Released last year, the Decarbonising Australia’s Gas Distribution Networks report was produced by Deloitte and shows that options such as biogas, hydrogen and carbon capture and storage are not only carbon neutral but also cost competitive.
“This report demonstrates that existing gas infrastructure and assets have a critical role to play in Australia’s carbon-free future, while also outlining a decarbonisation pathway for gas which can be realised in the next three decades,” said Australian Pipelines and Gas Association (APGA) CEO Steve Davies.
“Hydrogen is a particularly exciting example, and the report details how excess electricity is being converted into hydrogen and then injected into and stored in the gas network.
“This energy is then available on demand, through proven infrastructure and can also help address challenges in gas supply.”

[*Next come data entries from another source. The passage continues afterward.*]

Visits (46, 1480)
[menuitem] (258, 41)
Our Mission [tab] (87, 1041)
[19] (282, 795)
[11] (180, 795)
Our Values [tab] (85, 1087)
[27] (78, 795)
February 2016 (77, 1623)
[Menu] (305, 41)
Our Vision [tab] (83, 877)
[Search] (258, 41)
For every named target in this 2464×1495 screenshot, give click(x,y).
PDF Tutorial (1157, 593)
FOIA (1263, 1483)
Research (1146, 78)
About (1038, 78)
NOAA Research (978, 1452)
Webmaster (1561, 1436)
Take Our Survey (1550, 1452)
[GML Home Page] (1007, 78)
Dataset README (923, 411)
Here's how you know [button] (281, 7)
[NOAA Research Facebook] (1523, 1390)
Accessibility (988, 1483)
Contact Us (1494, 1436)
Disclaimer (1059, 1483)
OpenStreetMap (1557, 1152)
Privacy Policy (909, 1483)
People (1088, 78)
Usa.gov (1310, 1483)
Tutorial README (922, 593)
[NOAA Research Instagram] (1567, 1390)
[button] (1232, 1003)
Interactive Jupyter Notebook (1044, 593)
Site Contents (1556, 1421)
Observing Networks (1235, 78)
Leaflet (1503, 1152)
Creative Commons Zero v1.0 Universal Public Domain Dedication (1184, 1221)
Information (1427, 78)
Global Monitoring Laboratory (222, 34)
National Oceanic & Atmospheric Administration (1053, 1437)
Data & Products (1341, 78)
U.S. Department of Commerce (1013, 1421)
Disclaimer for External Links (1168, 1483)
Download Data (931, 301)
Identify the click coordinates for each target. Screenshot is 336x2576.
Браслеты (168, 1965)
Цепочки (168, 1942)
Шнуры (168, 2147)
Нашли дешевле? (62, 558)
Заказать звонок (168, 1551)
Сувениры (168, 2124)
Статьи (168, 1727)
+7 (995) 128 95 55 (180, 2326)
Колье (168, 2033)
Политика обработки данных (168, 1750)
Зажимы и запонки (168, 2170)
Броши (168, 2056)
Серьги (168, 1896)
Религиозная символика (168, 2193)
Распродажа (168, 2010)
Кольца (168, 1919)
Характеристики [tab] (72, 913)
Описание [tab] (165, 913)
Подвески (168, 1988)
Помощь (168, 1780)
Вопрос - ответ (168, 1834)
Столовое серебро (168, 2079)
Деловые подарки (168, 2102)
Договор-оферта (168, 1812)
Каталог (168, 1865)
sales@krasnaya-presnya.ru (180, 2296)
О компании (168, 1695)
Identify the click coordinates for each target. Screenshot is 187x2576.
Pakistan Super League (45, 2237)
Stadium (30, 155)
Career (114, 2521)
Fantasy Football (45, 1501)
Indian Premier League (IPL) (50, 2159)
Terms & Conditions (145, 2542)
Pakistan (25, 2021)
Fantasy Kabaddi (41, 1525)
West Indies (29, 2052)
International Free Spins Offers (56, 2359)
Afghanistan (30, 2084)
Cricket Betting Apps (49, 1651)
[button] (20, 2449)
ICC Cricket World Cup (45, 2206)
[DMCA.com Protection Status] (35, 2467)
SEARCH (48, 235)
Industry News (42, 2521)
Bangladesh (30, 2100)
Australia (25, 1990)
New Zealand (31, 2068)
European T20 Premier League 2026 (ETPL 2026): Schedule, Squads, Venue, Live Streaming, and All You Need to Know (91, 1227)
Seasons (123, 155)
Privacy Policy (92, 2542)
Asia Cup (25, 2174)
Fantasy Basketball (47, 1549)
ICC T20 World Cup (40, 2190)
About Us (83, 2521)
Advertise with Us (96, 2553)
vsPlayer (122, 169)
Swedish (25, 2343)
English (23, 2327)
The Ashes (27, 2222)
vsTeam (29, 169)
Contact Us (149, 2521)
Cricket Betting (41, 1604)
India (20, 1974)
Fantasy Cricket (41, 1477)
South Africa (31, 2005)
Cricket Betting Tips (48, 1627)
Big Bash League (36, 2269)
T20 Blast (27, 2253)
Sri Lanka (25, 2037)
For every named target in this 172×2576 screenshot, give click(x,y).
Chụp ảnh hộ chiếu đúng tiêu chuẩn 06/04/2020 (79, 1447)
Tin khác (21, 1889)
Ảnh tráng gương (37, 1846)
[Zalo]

The reports also show that decarbonised gas will be a cost-effective option in meeting Australia’s long-term energy needs, as it can leverage existing infrastructure to reduce the need for new investment.
“Gas infrastructure is delivering as much energy to Australian homes and businesses as electricity infrastructure at around half the cost,” said Mr Davies.
“It has also proven itself as a reliable fuel-source which is capable of suppling synchronous generation and energy to Australian energy consumers.
“It simply makes sense to invest in this proven technology and decarbonise gas than to expand electricity investment or investment in alternative fuel types.
“Addressing the energy trilemma of affordability, reliability and emissions will require many different tools.
“Decarbonising gas provides several tools for the toolkit.”
APGA is a partner in the CSIRO’s Hydrogen Roadmap project and is a key industry sponsor of the Future Fuels Co-operative Research Centre, which is focused on the leveraging Australia’s gas infrastructure to deliver new fuels efficiently, safely and reliably.